> Problem
Present the lines of the listing from its first line through the line containing "[x=466, y=377]", both included, as a numbered list with blank lines omitted.
* Start Record extracts *
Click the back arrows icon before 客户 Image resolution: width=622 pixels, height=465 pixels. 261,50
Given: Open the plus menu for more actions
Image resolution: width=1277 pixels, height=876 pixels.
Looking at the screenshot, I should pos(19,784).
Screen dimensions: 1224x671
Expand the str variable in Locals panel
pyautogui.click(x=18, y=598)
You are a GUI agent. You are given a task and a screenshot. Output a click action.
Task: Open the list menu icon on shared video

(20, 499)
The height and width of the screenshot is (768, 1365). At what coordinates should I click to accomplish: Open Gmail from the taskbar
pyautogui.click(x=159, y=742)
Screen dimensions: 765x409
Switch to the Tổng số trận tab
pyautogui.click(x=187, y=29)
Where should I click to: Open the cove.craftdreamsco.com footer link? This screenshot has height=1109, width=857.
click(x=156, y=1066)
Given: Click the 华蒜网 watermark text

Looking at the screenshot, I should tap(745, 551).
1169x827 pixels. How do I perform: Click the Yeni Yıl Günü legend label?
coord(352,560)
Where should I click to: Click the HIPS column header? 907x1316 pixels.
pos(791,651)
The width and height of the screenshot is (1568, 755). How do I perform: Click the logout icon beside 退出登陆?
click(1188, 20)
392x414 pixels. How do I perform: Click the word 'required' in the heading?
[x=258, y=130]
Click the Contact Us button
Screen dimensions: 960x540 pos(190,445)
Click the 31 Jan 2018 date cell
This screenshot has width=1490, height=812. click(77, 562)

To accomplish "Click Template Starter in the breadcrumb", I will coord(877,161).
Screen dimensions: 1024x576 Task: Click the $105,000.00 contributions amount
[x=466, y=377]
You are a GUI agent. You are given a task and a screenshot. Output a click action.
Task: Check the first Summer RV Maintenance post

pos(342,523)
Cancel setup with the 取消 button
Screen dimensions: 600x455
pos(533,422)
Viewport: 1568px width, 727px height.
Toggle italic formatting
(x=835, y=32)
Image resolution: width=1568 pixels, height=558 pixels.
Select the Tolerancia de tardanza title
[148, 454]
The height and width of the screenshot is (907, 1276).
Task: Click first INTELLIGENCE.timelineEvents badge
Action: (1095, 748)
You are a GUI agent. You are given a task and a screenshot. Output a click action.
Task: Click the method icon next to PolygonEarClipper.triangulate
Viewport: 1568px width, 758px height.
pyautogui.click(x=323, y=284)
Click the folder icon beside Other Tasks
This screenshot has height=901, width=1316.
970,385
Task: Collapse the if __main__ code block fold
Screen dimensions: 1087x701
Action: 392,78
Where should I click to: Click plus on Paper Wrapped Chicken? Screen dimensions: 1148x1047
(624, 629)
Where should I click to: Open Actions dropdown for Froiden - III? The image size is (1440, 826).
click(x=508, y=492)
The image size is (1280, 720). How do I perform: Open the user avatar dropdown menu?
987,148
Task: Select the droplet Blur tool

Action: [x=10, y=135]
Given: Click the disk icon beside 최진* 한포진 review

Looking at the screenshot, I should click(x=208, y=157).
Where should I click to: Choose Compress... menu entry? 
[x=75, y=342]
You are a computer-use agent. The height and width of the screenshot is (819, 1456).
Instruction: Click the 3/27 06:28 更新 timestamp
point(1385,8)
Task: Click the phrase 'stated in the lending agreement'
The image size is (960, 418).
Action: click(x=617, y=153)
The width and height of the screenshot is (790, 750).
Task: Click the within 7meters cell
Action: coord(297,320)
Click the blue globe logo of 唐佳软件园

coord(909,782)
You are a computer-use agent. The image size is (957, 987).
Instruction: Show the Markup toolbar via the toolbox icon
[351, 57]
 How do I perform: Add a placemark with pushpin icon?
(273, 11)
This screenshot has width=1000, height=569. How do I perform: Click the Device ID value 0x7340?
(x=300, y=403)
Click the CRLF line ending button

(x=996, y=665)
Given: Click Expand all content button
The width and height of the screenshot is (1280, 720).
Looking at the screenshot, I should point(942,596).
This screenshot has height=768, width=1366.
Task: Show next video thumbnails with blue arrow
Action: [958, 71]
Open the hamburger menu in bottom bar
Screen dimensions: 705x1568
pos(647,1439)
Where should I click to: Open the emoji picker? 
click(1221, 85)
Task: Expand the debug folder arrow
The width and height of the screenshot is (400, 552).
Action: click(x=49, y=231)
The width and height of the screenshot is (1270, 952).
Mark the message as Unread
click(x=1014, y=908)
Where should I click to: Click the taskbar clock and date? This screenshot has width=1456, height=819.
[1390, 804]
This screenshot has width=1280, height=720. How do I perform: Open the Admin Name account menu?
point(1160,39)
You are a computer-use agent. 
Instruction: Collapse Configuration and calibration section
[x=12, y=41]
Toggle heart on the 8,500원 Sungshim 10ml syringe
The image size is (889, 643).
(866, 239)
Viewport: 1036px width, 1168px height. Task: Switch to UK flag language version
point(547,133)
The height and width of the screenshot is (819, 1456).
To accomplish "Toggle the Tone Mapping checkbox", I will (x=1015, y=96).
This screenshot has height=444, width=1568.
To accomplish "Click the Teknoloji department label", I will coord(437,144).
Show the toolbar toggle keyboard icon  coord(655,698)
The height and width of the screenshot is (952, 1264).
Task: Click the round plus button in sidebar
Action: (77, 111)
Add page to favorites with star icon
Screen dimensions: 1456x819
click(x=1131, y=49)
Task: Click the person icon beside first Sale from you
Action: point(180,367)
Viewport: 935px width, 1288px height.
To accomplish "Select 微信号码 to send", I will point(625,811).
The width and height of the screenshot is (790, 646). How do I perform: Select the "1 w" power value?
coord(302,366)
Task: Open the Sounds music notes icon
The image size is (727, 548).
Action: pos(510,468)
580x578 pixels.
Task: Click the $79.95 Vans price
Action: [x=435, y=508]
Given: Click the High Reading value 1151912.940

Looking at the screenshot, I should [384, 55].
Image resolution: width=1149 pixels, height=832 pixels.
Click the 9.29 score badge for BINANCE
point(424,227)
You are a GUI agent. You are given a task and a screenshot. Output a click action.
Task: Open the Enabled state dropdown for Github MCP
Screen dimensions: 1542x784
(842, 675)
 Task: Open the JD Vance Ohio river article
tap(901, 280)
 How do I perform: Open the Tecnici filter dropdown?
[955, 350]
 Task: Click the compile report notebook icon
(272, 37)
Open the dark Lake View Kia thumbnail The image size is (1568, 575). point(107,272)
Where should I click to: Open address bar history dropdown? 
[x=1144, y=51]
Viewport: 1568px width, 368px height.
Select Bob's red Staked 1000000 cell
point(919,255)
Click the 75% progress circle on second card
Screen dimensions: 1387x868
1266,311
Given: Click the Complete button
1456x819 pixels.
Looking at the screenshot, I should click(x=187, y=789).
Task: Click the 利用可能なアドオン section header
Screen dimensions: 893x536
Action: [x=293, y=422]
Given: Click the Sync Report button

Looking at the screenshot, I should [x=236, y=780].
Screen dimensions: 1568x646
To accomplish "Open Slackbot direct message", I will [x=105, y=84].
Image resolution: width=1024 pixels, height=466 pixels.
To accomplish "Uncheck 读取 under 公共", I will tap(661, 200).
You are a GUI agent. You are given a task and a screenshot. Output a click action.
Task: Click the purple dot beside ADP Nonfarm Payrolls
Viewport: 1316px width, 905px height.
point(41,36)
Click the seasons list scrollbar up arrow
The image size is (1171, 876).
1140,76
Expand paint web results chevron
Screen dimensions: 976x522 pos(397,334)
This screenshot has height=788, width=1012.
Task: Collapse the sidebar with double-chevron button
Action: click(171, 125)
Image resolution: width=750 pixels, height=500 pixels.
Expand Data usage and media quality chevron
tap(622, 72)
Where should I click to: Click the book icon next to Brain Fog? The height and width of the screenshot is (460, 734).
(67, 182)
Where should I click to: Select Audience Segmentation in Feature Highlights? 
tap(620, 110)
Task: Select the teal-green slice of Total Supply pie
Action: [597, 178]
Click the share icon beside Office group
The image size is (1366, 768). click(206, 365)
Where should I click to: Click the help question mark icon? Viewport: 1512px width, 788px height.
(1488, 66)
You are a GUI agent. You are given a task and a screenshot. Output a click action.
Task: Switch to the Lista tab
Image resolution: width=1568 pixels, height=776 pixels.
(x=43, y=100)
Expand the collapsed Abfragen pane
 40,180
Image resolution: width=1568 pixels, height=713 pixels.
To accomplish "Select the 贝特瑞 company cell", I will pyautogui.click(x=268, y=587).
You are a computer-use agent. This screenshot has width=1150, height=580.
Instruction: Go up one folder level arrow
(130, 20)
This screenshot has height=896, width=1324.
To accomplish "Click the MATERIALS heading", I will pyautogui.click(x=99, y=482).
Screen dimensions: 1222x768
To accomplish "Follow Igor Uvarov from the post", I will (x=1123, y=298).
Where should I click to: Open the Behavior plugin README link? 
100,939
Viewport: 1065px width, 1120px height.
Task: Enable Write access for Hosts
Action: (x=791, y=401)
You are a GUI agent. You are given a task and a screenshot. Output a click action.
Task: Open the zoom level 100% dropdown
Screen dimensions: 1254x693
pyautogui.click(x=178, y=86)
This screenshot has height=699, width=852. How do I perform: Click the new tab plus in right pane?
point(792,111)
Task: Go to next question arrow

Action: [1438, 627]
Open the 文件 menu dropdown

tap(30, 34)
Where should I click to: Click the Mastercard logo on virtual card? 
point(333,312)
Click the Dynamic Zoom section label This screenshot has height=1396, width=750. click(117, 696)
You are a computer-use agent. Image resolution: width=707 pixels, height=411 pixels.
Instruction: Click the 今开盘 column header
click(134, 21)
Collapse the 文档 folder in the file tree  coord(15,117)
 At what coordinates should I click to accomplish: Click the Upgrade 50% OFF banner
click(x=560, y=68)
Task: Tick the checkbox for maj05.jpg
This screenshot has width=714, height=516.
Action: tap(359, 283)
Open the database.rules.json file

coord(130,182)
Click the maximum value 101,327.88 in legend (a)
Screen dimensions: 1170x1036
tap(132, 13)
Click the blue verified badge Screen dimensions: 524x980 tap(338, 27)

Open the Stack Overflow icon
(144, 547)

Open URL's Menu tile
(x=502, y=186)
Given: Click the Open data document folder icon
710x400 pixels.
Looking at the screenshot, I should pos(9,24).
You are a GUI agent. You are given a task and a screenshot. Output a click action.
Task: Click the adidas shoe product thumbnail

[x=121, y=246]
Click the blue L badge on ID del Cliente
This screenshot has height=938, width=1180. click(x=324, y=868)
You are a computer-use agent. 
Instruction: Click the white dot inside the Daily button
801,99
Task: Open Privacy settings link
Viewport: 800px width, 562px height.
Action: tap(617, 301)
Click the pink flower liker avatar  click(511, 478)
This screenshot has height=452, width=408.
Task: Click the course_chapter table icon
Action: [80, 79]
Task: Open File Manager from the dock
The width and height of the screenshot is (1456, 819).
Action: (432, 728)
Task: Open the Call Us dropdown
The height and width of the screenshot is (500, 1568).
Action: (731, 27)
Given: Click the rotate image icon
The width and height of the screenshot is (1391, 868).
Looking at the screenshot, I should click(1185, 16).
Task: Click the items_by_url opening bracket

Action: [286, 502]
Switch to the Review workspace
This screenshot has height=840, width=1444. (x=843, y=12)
* End Record extracts *
> Expected answer
1. Click the back arrows icon before 客户 Image resolution: width=622 pixels, height=465 pixels. 261,50
2. Given: Open the plus menu for more actions
3. Image resolution: width=1277 pixels, height=876 pixels.
4. Looking at the screenshot, I should pos(19,784).
5. Screen dimensions: 1224x671
6. Expand the str variable in Locals panel
7. pyautogui.click(x=18, y=598)
8. You are a GUI agent. You are given a task and a screenshot. Output a click action.
9. Task: Open the list menu icon on shared video
10. (20, 499)
11. The height and width of the screenshot is (768, 1365). At what coordinates should I click to accomplish: Open Gmail from the taskbar
12. pyautogui.click(x=159, y=742)
13. Screen dimensions: 765x409
14. Switch to the Tổng số trận tab
15. pyautogui.click(x=187, y=29)
16. Where should I click to: Open the cove.craftdreamsco.com footer link? This screenshot has height=1109, width=857.
17. click(x=156, y=1066)
18. Given: Click the 华蒜网 watermark text
19. Looking at the screenshot, I should tap(745, 551).
20. 1169x827 pixels. How do I perform: Click the Yeni Yıl Günü legend label?
21. coord(352,560)
22. Where should I click to: Click the HIPS column header? 907x1316 pixels.
23. pos(791,651)
24. The width and height of the screenshot is (1568, 755). How do I perform: Click the logout icon beside 退出登陆?
25. click(1188, 20)
26. 392x414 pixels. How do I perform: Click the word 'required' in the heading?
27. [x=258, y=130]
28. Click the Contact Us button
29. Screen dimensions: 960x540 pos(190,445)
30. Click the 31 Jan 2018 date cell
31. This screenshot has width=1490, height=812. click(77, 562)
32. To accomplish "Click Template Starter in the breadcrumb", I will coord(877,161).
33. Screen dimensions: 1024x576 Task: Click the $105,000.00 contributions amount
34. [x=466, y=377]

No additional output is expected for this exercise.